150°

What is Artificial Intelligence Exactly?

Artificial Intelligence is the concept of giving machines the ability to think intelligently in a manner similar to that of human intelligence. Before understanding how we can implement human like intelligence on a machine, we first need to answer a very important question. What is intelligence? Interestingly, there is no definitive answer to this question. Defining intelligence has troubled humanity for centuries.

KingPin2716d ago

its like human stupidity.....only way smarter. thats why people are worried about it taking over. :P

Cobra9512716d ago

Not way smarter, but way faster. In a nightmare scenario, by the time we think through the phrase, "oh no, this thing is learning how to break out of the box", the AI has gone from infancy to adulthood. By the time we think through "what can we do about it?", it has broken out, and set a process in motion that we'll always be too slow to get ahead of.

gdemos012715d ago

This is true.

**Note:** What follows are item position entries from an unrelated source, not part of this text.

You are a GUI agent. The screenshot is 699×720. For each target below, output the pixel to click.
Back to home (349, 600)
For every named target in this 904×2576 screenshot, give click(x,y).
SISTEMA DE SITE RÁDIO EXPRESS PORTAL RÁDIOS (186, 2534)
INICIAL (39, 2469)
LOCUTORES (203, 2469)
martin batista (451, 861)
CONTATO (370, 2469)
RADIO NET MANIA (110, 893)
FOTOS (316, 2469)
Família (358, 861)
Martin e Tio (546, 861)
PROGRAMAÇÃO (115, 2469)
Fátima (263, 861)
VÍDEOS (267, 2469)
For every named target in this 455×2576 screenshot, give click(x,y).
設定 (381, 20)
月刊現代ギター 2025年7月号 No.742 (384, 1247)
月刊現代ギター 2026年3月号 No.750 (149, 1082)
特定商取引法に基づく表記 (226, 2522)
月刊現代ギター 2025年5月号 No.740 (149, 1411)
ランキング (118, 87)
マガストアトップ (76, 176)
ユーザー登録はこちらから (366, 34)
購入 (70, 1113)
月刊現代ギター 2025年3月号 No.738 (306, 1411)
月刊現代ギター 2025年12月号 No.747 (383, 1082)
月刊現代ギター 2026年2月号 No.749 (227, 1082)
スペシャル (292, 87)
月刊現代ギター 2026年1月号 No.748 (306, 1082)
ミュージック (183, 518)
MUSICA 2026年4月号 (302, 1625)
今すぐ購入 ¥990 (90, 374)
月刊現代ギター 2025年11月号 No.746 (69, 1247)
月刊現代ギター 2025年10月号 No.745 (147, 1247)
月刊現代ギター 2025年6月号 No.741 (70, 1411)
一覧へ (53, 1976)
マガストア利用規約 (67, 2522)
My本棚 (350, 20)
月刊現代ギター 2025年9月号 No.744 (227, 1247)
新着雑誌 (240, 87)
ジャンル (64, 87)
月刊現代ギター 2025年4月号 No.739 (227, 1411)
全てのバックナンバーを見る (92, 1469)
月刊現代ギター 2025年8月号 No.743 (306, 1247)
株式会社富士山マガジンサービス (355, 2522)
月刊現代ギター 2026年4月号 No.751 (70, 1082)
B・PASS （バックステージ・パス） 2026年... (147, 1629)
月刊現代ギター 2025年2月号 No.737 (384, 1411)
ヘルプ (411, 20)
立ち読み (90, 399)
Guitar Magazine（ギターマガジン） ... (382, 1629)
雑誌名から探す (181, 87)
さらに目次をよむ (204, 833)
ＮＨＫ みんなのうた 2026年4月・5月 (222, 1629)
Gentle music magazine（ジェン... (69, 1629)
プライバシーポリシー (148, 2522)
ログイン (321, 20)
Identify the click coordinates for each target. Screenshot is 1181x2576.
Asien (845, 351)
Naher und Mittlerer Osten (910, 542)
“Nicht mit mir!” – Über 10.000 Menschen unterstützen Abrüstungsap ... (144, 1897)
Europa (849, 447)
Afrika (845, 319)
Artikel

That's why we need to prepare a backup plan before giving machines actual intelligence

level 3602716d ago

A.I. is only as good as the people who created them.
It's the repercussions that they really need to think more importantly.

Cobra9512716d ago

Is a calculator only as good at math as the people who created it?

dcbronco2715d ago

As long as we realize computers will eventually come to the conclusion that humans need to go.

dcbronco2715d ago

Level the AIs being developed now are programmed to learn. They don't have to be taught everything. The whole point is to get them to figure out things we take too long to or even might never have. Humans, imo, mostly think on one level see things from one perspective. People like Einstein are exceptions. Often people already know the solution to a problem but they only think according to the given situation. There is sometimes something else they do that parallels the issue but they don't know how to zoom out and see the problem at it's core. A machine breaks things down to their essence.

For instance, have you ever had the problem where you lose the nuts changing a tire in class? The simple solution is taking a nut from each of the other tires. If you needed a light bulb for a lamp you wouldn't hesitate to look at other fixtures with.multiple bulbs. Most people never think about the other tires, they call for help.

gdemos012715d ago

Most humans are programmed to think serially and have "guess like" problem solving abilities. I don't think that we, as humans, solve problems only from one perspective but experiment in looking problems from different angles all the time. It is true though, that machines are able to "zoom out", see all the data and recognize patterns that give them knowledge that humans could never acquire by themselves.

dcbronco2715d ago

The reason I believe humans, and I mean the average person, looks at things from one perspective is because humans have bias and habit. We have peer pressure and kind of drone through life just doing what we've done or what everyone else is doing. We don't apply new information that often and become old dogs incapable of new tricks.

With computers it's "Just the facts ma'am".

There's also memory. The computer will remember all of the other scenarios and apply. Humans most likely won't remember the other items. Humans have so many emotions and prejudices that make them "stupid" in their decision making.

Huge example. Americans allowed "patriotism" and revenge to justify a war against Iraq that has killed hundreds of thousands of innocent people in response to the killing of 2,700 innocent people despite the fact that Iraq had nothing to do with the killing of the original 2,700. A country founded on freedom allowed it's government to pass the patriot act that effectively removed all of the things that made the country unique. And Americans actually believe killing hundreds of thousands of innocent people in wars will prevent terrorism even though the reason we're at war was because 2,700 innocent people were killed. And the hundreds of thousands are in a region that is pretty much always at war for reasons that go back centuries. Talk about not seeing the whole picture.

gdemos012715d ago

Not really. The whole point is to create machines that are able to conceptualize the world by themselves. We don't want to "give them" the intelligence. We want to make it possible that the machines can acquire intelligence by themselves.